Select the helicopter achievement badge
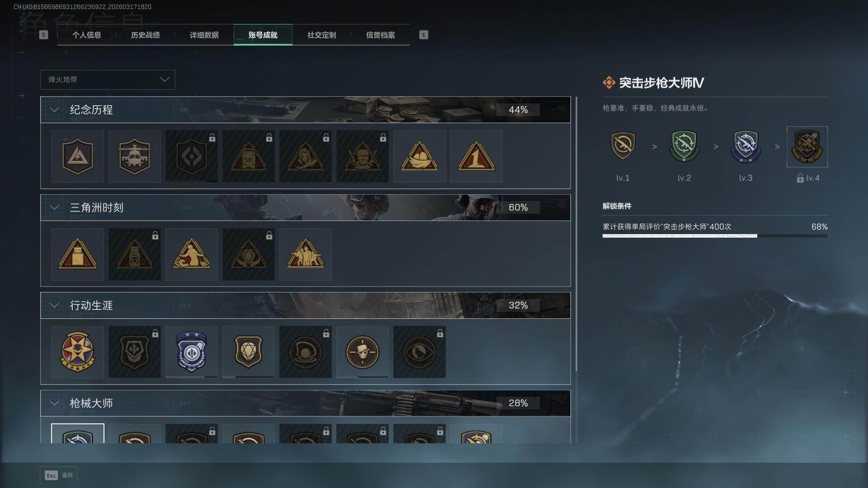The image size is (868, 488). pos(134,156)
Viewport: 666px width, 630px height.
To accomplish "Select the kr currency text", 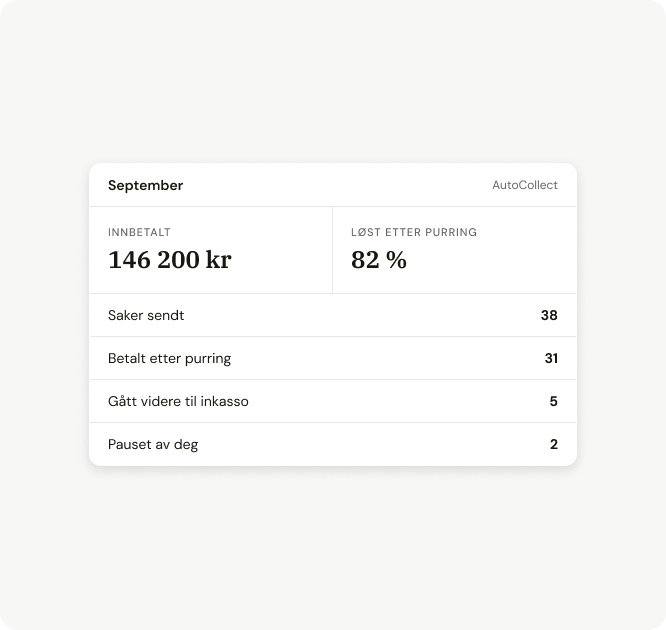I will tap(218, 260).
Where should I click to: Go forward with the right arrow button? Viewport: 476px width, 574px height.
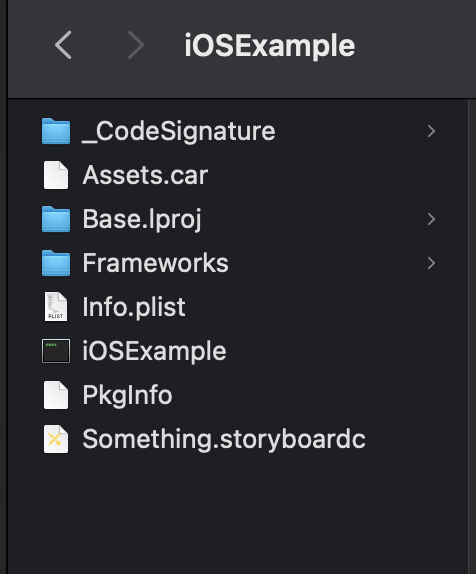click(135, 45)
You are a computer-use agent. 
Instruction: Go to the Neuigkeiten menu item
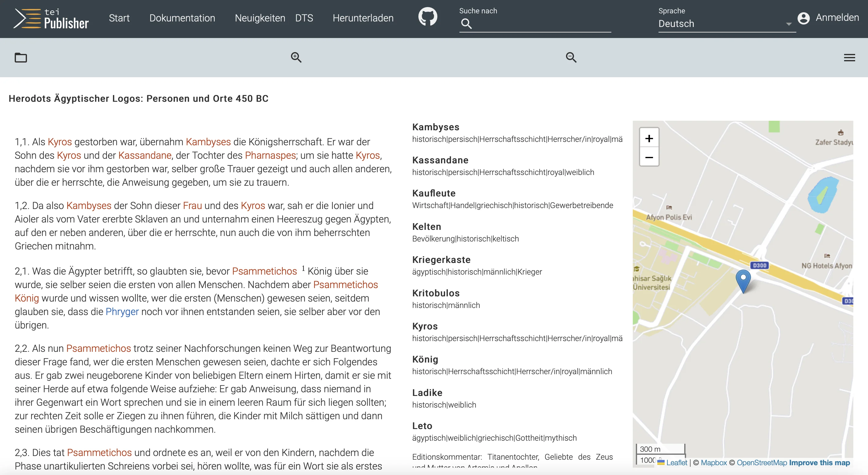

::::::::

Problem description = Reproduce the entries from the line containing "You are a computer-use agent." through the end of the entries, swapping "menu item" for "navigation link" and keeping everything else unchanged. Leave the pictures out of your output.

Completed task =
You are a computer-use agent. 
Instruction: Go to the Neuigkeiten navigation link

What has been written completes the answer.